## Problem description
Within the data below, copy each line where the string "avatar" is found.

## Input records

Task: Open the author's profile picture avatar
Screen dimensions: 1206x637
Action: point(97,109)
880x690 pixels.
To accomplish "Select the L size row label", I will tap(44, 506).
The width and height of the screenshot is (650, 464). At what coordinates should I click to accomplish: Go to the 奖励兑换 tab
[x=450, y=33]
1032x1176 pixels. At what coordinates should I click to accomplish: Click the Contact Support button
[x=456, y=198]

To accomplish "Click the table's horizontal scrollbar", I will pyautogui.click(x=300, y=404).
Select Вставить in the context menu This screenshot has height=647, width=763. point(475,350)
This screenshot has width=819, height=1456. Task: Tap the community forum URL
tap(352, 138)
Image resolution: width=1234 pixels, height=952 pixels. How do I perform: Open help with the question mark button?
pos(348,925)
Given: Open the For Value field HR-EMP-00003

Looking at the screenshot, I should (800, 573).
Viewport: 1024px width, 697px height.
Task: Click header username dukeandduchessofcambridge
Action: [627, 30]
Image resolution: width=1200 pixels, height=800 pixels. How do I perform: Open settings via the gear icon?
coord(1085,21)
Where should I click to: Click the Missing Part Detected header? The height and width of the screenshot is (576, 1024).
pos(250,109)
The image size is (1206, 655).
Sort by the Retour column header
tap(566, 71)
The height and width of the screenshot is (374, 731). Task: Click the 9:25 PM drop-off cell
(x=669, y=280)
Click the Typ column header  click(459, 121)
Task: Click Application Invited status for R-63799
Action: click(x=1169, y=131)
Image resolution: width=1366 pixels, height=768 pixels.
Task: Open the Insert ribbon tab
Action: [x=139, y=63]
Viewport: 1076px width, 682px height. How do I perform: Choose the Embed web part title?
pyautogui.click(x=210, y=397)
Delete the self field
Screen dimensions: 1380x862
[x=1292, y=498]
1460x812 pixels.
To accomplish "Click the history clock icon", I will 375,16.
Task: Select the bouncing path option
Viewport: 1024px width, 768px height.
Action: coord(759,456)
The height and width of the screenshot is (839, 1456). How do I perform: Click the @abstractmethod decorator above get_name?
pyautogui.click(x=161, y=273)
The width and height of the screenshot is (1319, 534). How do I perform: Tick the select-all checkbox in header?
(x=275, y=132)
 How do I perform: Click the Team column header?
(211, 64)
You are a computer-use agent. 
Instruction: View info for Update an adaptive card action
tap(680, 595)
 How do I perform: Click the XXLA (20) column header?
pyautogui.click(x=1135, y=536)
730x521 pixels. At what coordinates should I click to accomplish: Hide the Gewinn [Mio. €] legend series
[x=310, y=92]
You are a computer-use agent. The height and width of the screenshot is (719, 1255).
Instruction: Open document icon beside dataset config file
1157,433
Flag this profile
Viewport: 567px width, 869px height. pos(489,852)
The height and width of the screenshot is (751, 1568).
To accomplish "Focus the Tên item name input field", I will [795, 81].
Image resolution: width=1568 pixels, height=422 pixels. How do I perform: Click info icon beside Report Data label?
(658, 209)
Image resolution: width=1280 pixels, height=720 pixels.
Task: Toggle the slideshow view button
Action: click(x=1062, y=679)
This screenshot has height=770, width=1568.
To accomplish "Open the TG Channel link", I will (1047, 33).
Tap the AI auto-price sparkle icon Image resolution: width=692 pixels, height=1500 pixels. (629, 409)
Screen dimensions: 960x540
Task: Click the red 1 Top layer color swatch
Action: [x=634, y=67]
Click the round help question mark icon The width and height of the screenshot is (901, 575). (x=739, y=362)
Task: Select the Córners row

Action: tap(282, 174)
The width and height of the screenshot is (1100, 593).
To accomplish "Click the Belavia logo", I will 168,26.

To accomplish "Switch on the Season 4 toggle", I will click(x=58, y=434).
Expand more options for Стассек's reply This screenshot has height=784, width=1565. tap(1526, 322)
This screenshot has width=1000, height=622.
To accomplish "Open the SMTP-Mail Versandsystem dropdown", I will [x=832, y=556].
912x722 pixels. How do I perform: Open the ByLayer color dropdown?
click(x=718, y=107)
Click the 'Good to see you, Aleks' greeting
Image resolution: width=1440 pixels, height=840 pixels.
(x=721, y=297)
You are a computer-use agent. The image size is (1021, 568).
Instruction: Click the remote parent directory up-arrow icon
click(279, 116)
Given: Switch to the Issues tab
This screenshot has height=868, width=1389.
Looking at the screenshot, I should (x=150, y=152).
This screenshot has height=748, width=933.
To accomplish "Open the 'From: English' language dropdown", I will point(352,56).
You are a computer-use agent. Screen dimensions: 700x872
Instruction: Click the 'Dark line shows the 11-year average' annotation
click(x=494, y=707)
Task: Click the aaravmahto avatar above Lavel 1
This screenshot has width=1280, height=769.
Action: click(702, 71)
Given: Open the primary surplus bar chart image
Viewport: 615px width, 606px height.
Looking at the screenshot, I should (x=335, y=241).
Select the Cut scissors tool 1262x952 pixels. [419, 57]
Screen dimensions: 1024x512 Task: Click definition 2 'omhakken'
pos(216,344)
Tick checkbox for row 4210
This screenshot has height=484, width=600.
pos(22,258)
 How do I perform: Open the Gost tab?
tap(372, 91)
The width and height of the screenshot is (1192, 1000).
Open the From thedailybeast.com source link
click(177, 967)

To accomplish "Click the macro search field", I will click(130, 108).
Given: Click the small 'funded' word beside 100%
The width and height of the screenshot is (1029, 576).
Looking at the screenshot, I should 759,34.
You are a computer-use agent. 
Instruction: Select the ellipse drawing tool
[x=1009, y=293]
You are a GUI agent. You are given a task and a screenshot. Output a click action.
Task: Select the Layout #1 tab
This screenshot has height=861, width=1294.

## Output for this task
Task: Open the author's profile picture avatar
Task: Click the aaravmahto avatar above Lavel 1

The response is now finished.